Mercom Capital Group also reports that practice-centric health IT companies brought in $347 million in 44 deals, including data analytics companies with $92 million, data warehousing companies with $70 million, health insurance exchange companies with $38 million, practice management solutions companies with $34 million, and service providers with $25.3 million.

Also See: 2015 Could Be Banner Year for Health IT Venture Funding

Overall, there were 56 M&A transactions (14 disclosed) in the health IT sector in Q1 2015 compared to 52 transactions (nine disclosed) in Q4 2014. The top disclosed HIT M&A transactions for the quarter included: sports apparel maker Under Armour’s $475 million acquisition of nutrition-tracking platform MyFitnessPal; Huron Consulting Group’s $325 million purchase of healthcare consultant Studer Group; Performant Financial Corporation’s $130 million buy of healthcare cost management solutions vendor Premier Healthcare Exchange; HealthStream’s $88 million acquisition of credentialing, contact center and quality management software vendor HealthLine Systems; and Under Armour’s $85 million purchase of social fitness network Endomondo.

“There was also significant M&A activity in the first quarter for mHealth companies,” according to Raj Prabhu, CEO of Mercom Capital Group. “We have already seen 10 M&A transactions in Q1 compared to 21 in all of last year, which bodes well for exits in mobile health.”

2014 was a record year for digital health/HIT, according to Mercom Capital Group, with VC funds more than doubling to $4.7 billion including 670 deals, compared to $2.2 billion for 571 deals in 2013. While 2015 has gotten off to a slow start, analysts are predicting another record-breaking year for VC money.

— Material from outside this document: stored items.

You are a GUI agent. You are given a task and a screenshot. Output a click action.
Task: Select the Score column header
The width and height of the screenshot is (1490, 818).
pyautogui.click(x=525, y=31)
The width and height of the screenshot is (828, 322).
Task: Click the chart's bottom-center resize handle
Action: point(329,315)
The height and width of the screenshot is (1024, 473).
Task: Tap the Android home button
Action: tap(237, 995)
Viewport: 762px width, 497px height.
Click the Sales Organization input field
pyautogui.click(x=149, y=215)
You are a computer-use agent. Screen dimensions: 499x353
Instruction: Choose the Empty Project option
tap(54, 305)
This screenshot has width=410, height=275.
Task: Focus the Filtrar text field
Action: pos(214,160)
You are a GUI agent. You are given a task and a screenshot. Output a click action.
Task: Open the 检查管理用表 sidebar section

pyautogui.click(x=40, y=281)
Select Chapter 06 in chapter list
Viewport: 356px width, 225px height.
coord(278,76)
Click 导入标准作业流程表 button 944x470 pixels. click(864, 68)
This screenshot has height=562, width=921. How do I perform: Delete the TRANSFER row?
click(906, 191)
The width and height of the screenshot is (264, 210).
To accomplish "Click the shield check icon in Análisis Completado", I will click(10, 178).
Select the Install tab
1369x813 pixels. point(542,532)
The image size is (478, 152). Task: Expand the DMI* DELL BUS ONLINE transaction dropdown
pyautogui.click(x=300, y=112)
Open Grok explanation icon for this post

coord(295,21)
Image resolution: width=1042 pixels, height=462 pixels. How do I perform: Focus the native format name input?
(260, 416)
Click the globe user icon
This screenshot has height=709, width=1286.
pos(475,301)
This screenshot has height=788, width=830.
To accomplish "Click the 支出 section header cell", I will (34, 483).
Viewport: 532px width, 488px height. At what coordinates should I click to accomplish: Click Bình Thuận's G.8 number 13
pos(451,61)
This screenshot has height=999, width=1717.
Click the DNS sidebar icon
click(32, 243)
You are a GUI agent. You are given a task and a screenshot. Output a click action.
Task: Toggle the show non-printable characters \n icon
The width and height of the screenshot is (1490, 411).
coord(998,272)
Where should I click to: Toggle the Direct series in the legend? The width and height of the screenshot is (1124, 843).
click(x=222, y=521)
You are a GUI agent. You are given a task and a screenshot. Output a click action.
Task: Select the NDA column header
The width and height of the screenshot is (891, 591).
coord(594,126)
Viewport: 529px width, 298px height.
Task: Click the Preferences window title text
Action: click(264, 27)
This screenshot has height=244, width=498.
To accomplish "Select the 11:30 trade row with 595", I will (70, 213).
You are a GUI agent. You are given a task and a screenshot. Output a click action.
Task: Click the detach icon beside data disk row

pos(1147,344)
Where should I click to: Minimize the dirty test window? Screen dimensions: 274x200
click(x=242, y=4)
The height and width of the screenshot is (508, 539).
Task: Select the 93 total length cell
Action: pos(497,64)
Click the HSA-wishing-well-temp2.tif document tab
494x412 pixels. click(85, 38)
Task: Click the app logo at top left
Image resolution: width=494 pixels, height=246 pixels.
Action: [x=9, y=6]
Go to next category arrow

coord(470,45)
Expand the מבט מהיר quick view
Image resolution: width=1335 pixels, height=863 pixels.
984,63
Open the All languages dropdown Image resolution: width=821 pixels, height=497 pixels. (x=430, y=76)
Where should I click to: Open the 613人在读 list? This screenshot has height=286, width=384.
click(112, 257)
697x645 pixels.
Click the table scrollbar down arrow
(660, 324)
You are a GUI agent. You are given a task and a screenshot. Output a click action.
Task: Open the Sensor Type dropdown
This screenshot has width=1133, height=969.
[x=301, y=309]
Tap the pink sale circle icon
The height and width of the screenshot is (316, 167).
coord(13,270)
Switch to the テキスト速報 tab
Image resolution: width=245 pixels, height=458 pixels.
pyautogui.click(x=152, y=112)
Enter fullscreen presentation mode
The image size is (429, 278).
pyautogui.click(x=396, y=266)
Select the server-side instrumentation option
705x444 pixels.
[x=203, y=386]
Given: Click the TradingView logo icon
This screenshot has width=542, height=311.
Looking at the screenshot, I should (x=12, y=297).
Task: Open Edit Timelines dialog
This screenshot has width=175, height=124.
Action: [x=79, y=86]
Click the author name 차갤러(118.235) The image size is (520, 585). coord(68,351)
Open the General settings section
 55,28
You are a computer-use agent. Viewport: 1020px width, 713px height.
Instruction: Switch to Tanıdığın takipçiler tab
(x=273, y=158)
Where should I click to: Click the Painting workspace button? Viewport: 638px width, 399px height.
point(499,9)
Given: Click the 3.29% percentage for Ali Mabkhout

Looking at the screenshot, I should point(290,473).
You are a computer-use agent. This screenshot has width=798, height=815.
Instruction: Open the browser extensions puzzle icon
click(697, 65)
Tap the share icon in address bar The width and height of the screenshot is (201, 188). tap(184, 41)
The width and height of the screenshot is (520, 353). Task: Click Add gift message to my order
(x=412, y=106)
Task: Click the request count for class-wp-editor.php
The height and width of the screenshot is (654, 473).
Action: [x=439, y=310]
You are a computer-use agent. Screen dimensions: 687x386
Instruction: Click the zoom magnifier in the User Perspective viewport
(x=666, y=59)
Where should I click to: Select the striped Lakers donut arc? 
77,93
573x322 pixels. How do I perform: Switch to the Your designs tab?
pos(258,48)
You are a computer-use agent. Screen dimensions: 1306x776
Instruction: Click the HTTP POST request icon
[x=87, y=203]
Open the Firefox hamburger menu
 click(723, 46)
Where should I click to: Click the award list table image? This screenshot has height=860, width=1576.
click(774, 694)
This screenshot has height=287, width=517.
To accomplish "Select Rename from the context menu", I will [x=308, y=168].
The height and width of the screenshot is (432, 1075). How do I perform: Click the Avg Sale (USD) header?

In Q1, the top VC deal was the $70 million raised by healthcare data warehousing and analytics vendor Health Catalyst, followed by $55 million raised by analytics company Ayasdi, $40 million each raised by managed care solutions vendor Advance Health and fitness class online reservation system ClassPass, $38 million raised by software-as-a-service vendor Collective Health, and $30 million raised by search portal Practo.